Excerpted passage =
......

Book Entry 56: 1963 Butchering Chickens

             We used to have a "dressing day" for chickens every summer. We would prepare about three hundred chickens for the coming winter.   I'm not sure why it's called dressing a chicken when you strip it of its feathers, gut it, and package it.  It would make more sense to call it an "undressing." 
             Dad would gently hold each chicken by the neck at the chopping block.  He'd tell each one if they'd do their part and hold still he would do his part and make the end for them come quick.  Next dad's face would stiffen and with the loud thud of the axe hitting the chopping block through the chicken's neck, off would come it's head.  
            Next, dad tossed the chickens, one by one, to the grass patch by Grandma.  He'd kill about five at a time giving everyone else a chance to keep up with their jobs.  I think people who have never lived on a farm or raised their own food might have a hard time realizing just how hard it is to kill the farm animals.  Many times I got "the speech" about how we gave them the best life they could possibly have and now it was their time to serve us  by being our food.  Many a time during a chicken harvest day or when the butcher would visit I would catch dad with red eyes or salt streaks on his cheeks.  
        Grandma’s job was to dunk the chickens in boiling water and pluck out their  feathers.  The boiling water made the skin loose and the feathers easier to pull.   Dad stepped in at that point and held the chicken over a wood fire to singe any remaining feathers.  Next mom gutted the chickens. 

        When grandma would get ahead a little she’d come into the kitchen where she and mom would rinse the finished chickens and put them into freezer bags.  

I remember the flopping chickens, the smell of the gut buckets, the closed blue eyelids of the dead chicken heads.  I also remember how proud mom and dad were when we drove the pickup full of prepared chickens to the Hughson freezer where we rented a locker.  I remember how dad stacked the bags in the locker in neat rows to take advantage of space.

The butcher would always come to the truck to help dad unload and carry in the boxes.  He always told dad our chickens looked better than any others when they arrived.  I remember him saying our bags were clean and not sticky, our chickens were whole and unbruised, and inside the bags was free of blood puddles. 
We had to walk through the cooling  room to get to the lockers.  The cooling room had cows and pigs hanging waiting to be processed. 


  1. excellent post coming from one farm raised girl to another it couldn't be written or said better,, excellent,, your Dad was or is and amazing man as are you.Wonerful morals and standards,, thats the way we also were raised,, if we are going to eat meat we should not be hypocrites. (sp?). If we eat it we should know all the facts and you just put them out there!good for you,, wonderful post!!

  2. Thanks Laurie...I do so appreciate you reading my posts and your comments always make me feel it is worth the time....have a great weekend!

......

Provided records =
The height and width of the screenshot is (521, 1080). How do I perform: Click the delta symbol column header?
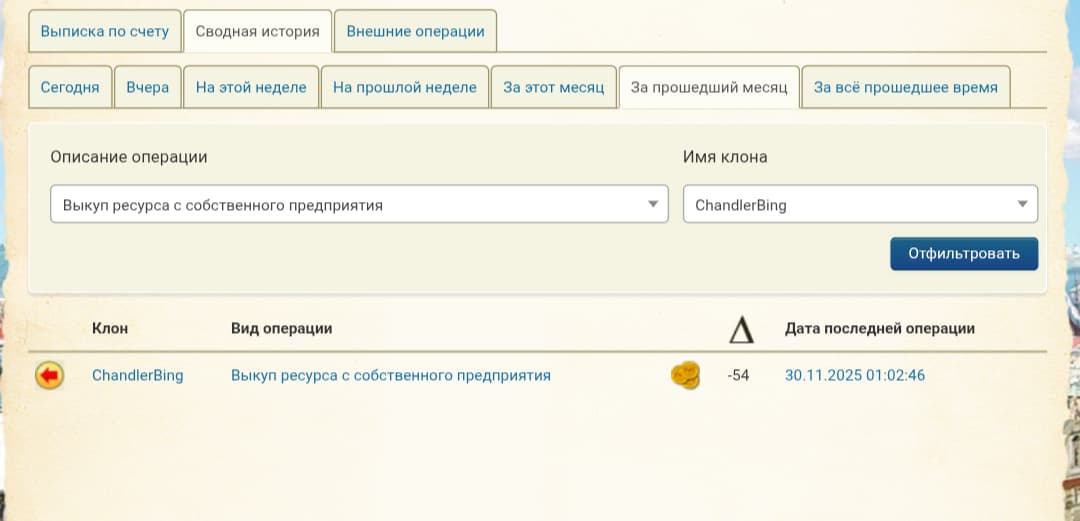[x=740, y=329]
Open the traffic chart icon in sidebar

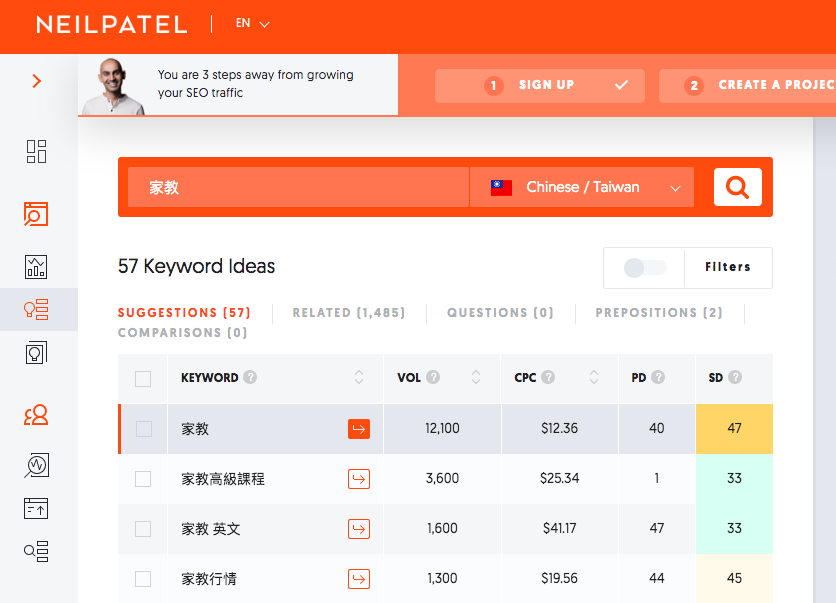point(36,267)
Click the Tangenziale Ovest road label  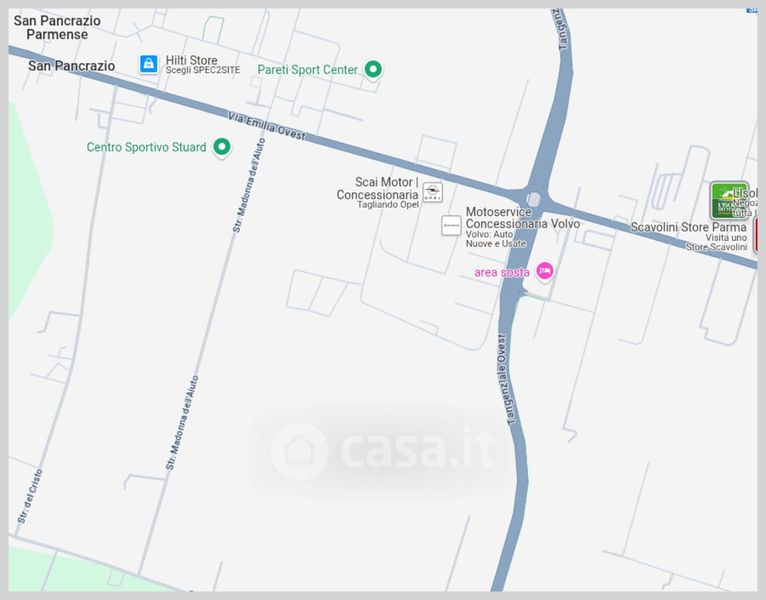(505, 379)
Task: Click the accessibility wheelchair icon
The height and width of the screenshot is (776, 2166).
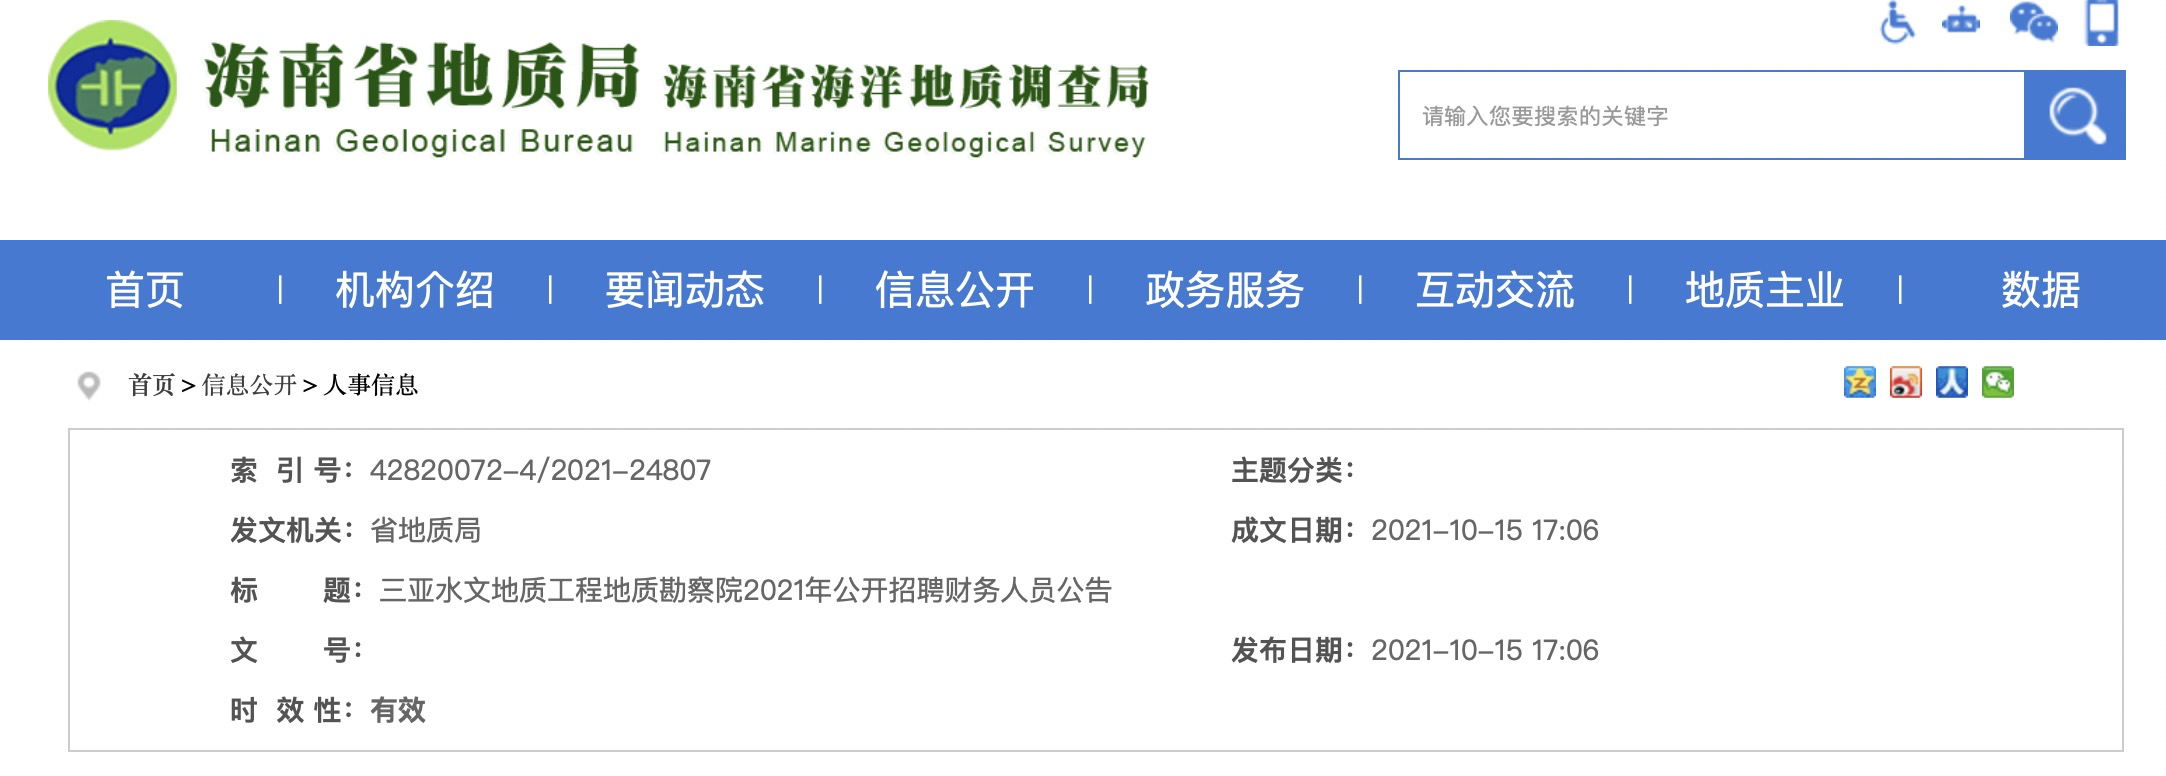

......

Exercise tasks =
A: Decide whether each statement agrees with the passage on chicken dressing day. For each one, answer yes or no and quote the deciding words.
(i) Grandma dunked the chickens in boiling water.
(ii) Dad killed about ten chickens at a time.
(iii) The family rented a locker at the Hughson freezer.
B: Filter the rows down to every line that contains the string "screenshot", and copy those lines.
The rows have no connection to the text.

Replies =
A:
(i) Yes: "Grandma’s job was to dunk the chickens in boiling water"
(ii) No: "He'd kill about five at a time"
(iii) Yes: "the Hughson freezer where we rented a locker"

B:
The height and width of the screenshot is (521, 1080). How do I perform: Click the delta symbol column header?
The height and width of the screenshot is (776, 2166).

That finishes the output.